OTTAWA — The Canadian Trucking Alliance is in favour of a 400-lb weight exemption, contained in the US Energy Policy Act of 2005, for idle reduction systems or auxiliary power units installed on heavy-duty vehicles.
“These technologies can reduce idling from trucks by as much as 90 percent, producing significant fuel and emission savings,” CTA CEO David Bradley wrote in a letter to the US Department of Transportation.
The United States Environmental Protection Agency (EPA) estimates that the utilization of such idling reduction technology could reduce fuel consumption of a long-haul tractor by 7,200 litres per year — which would translate into a GHG emissions reduction of 19 metric tonnes, 2.8 kilograms of PM and more than 134 kilograms of NOx, Bradley notes.
The weight allowance policy also removes one of the disincentives to the trucking industry purchasing idle reduction or auxiliary power units — reduction in payload capacity for the tractor-trailer unit.
The weight of these auxiliary heating/cooling units can reduce a truck’s payload by as much as 500 lbs.

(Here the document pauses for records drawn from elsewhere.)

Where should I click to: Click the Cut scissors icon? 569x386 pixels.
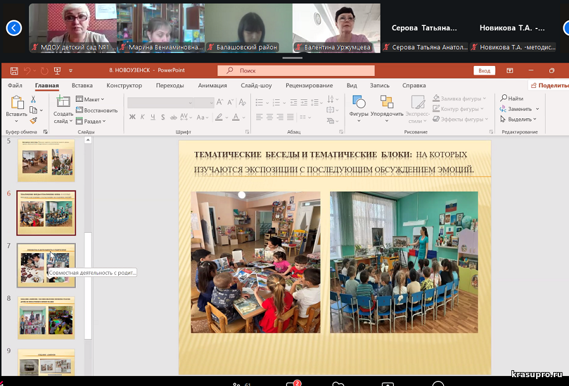point(34,99)
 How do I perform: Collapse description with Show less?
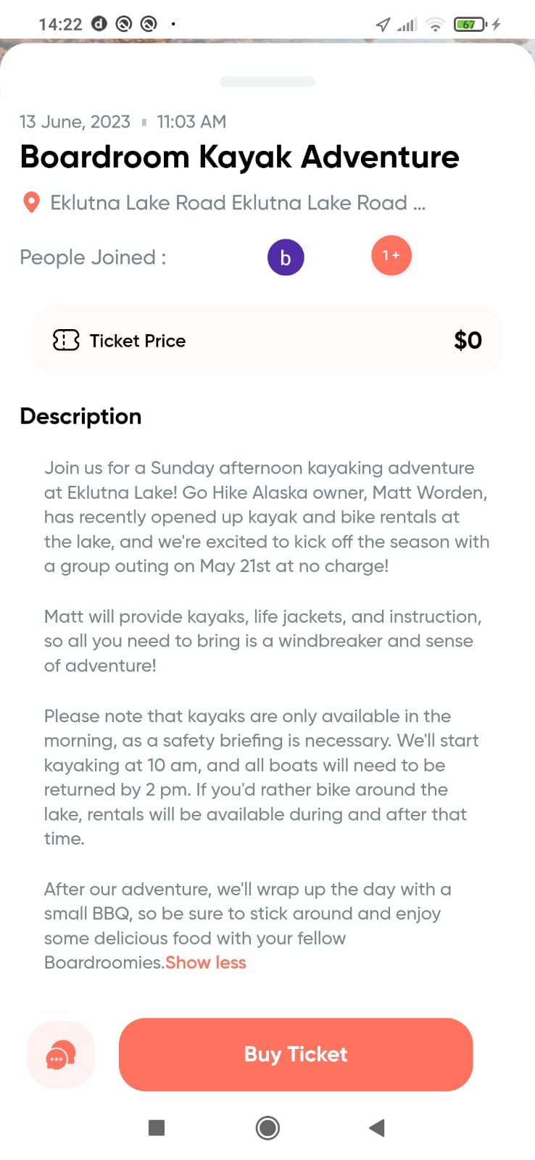206,962
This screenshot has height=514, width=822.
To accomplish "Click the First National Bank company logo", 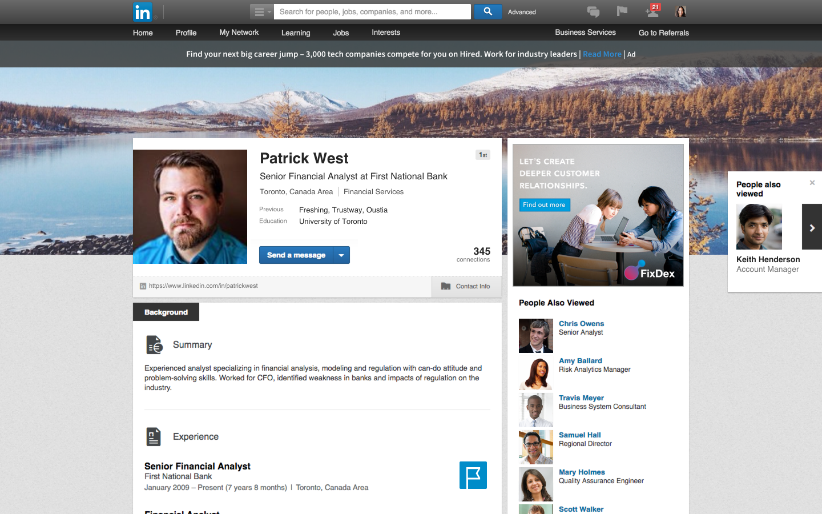I will coord(473,475).
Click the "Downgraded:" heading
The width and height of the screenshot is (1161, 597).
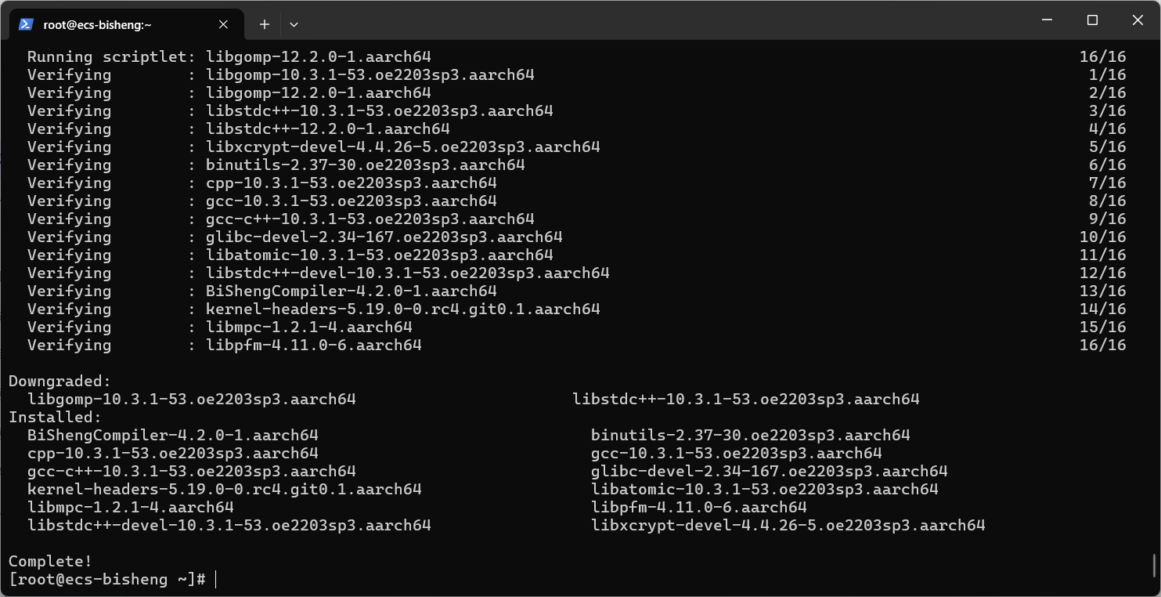[59, 382]
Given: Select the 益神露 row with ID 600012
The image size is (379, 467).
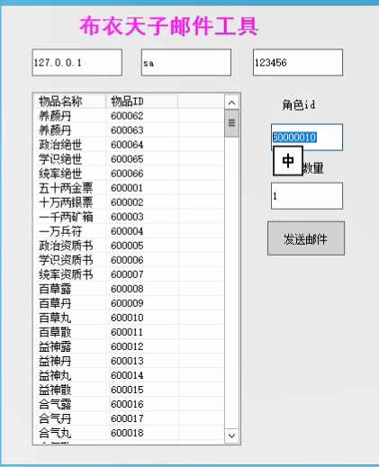Looking at the screenshot, I should [129, 346].

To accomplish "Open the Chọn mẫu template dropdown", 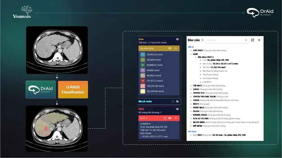I will [x=227, y=40].
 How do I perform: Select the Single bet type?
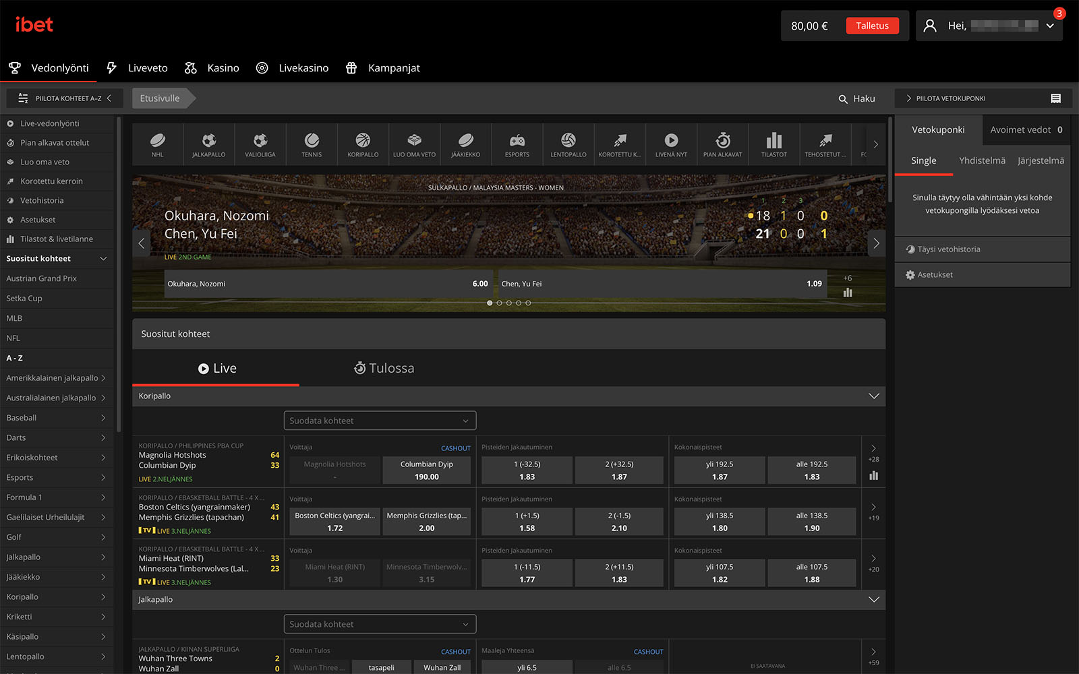(x=923, y=160)
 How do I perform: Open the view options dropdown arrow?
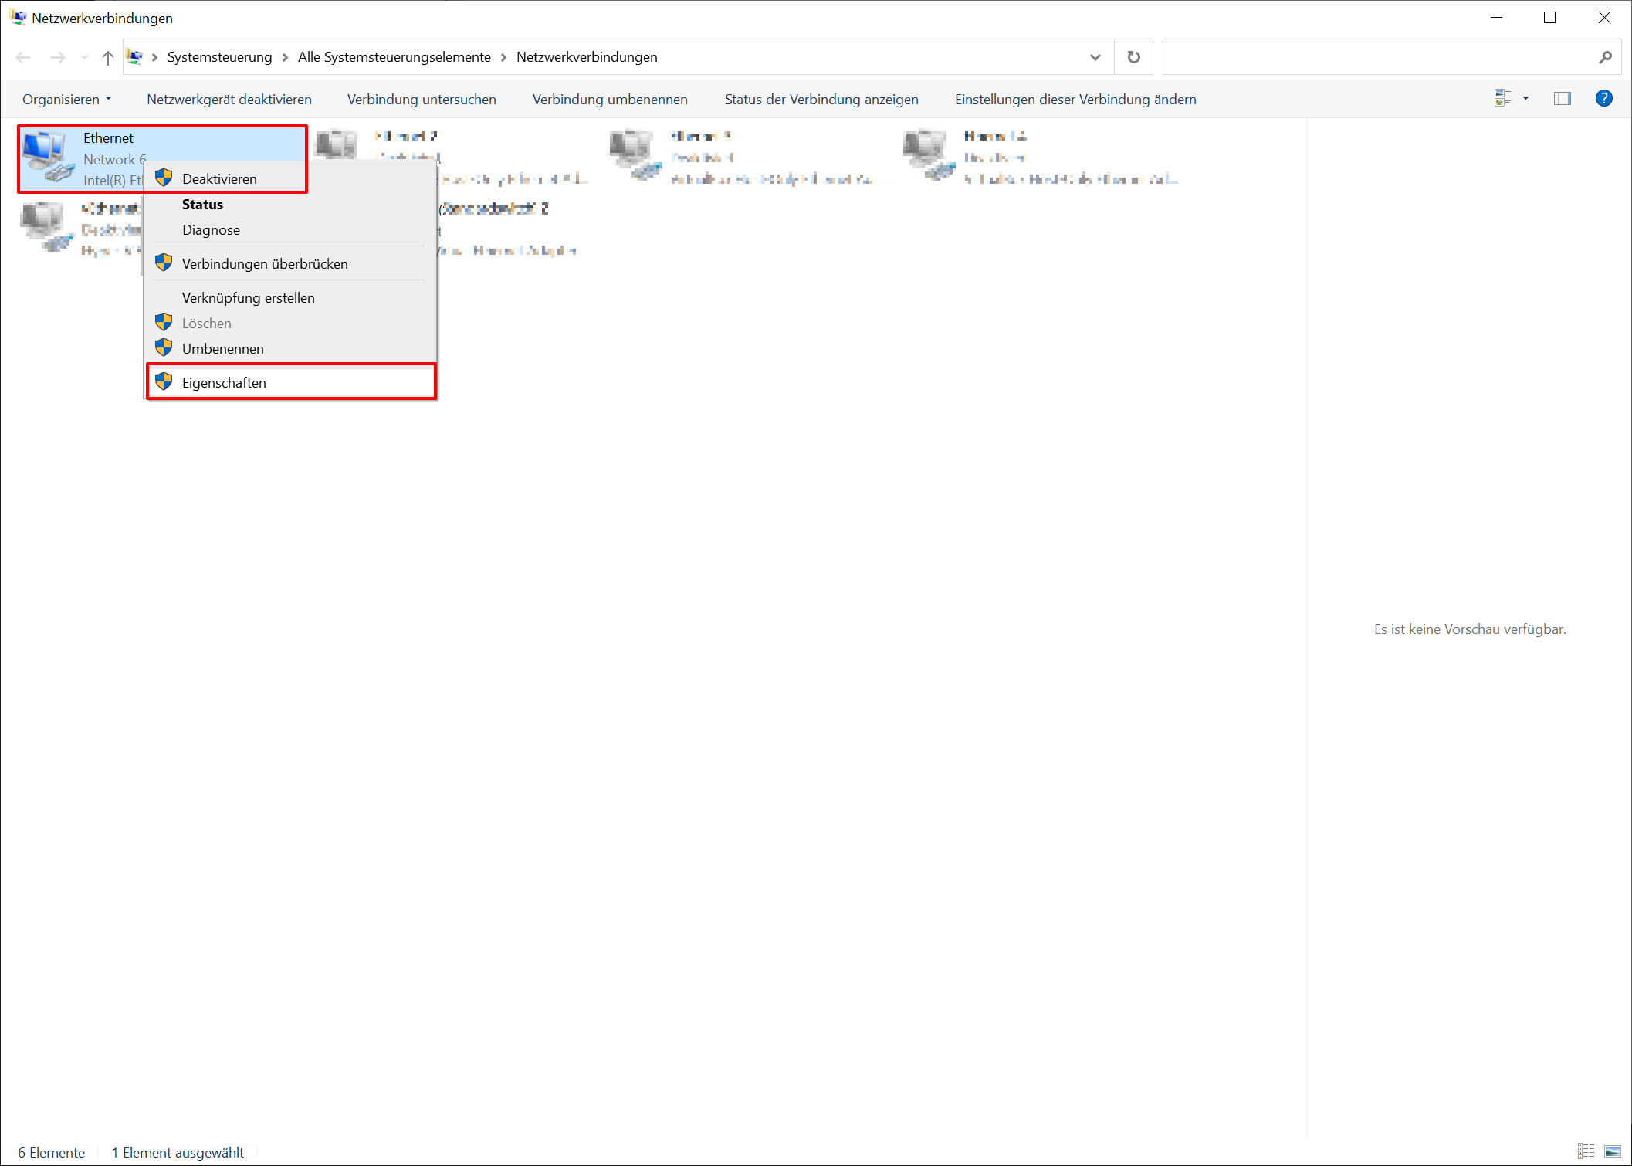[1525, 99]
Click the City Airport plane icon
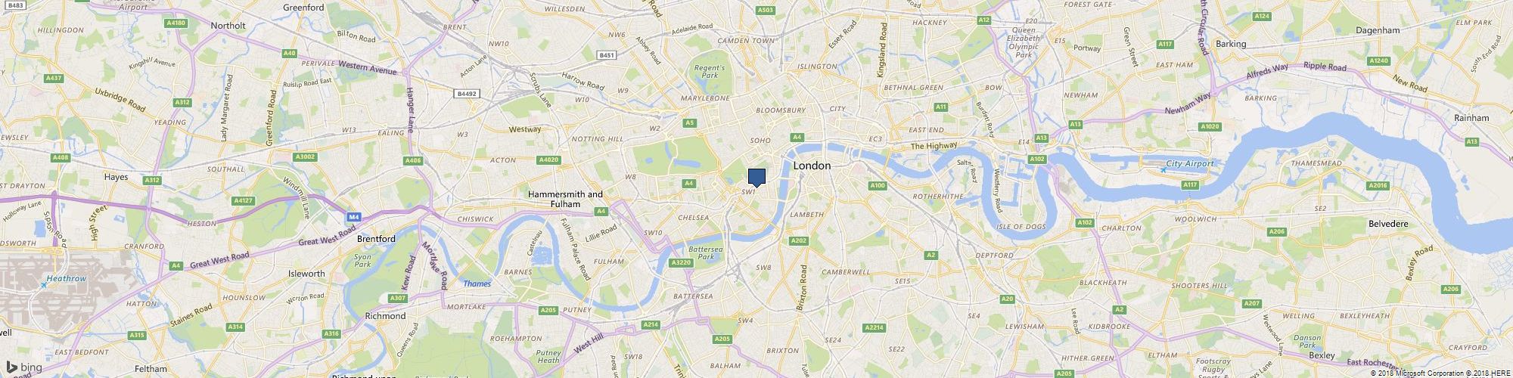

A report by the U.S. Department of Energy’s Argonne Laboratories found that the weight of these auxiliary units decreased a trucking company’s overall revenue by as much 0.6 percent, CTA point out. “In an industry with razor thin margins such a revenue decrease would be deemed significant.”
US Federal Highway Administration (FHWA), should devise a system of enforcement that does not preclude immediate and national utilization of this weight allowance, says Bradley.
“CTA would strongly recommend maximizing this environmental opportunity by providing to all heavy-duty vehicles, tractor-trailers and straight trucks the full 400 lb exemption — this should be provided on the gross vehicle weight of the complete configuration on all state, national and local roads.
“Furthermore, the 400 lb weight allowance should be provided for all technologies that reduce heavy-truck idling regardless of the product’s actual weight,” Bradley says.
It was reported by U.S. trucking media last month that despite the federal measure, truckers with APUs are still getting nabbed in some states for being overweight.
A memo from the FHWA’s Size and Weight Division at the time confirmed that it’s up to each individual state’s vehicle enforcement officials to recognize the allowance written in the bill.
“We determined that (the exemption) does not pre-empt state regulations or compel the states to grant the increased weight tolerance,” the memo said. “Rather, (the exemption) simply increases the federal interstate maximum weight limits to compensate for the weight of the APUs installed.”
Truckers from across the U.S. have reportedly run into roadside inspectors that refuse to acknowledge the additional weight allowance for APUs.
In the meantime, CTA is strongly recommending that FHWA does not discriminate between products supplied by the original equipment manufactures and after-market service providers.
In the long-term a single credential card could be provided to all purchasers of the equipment at the time of sale — aftermarket or at the time of purchase of the heavy-duty truck. “Again in the short-term, a 400 lb weight allowance should be provided to all vehicles that can prove they have purchased an idling reduction device or auxiliary power unit. Proof should take the form of physical evidence — the device itself or receipt of purchase.”
CTA is also lobbying Canadian officials for similar weight allowances for carriers spec’ing anti-idling technology. The group says such measures, as well as mandating speed limiters and allowing wide-base tire uniformity with duals, would cut down on engine emissions and conserve fuel.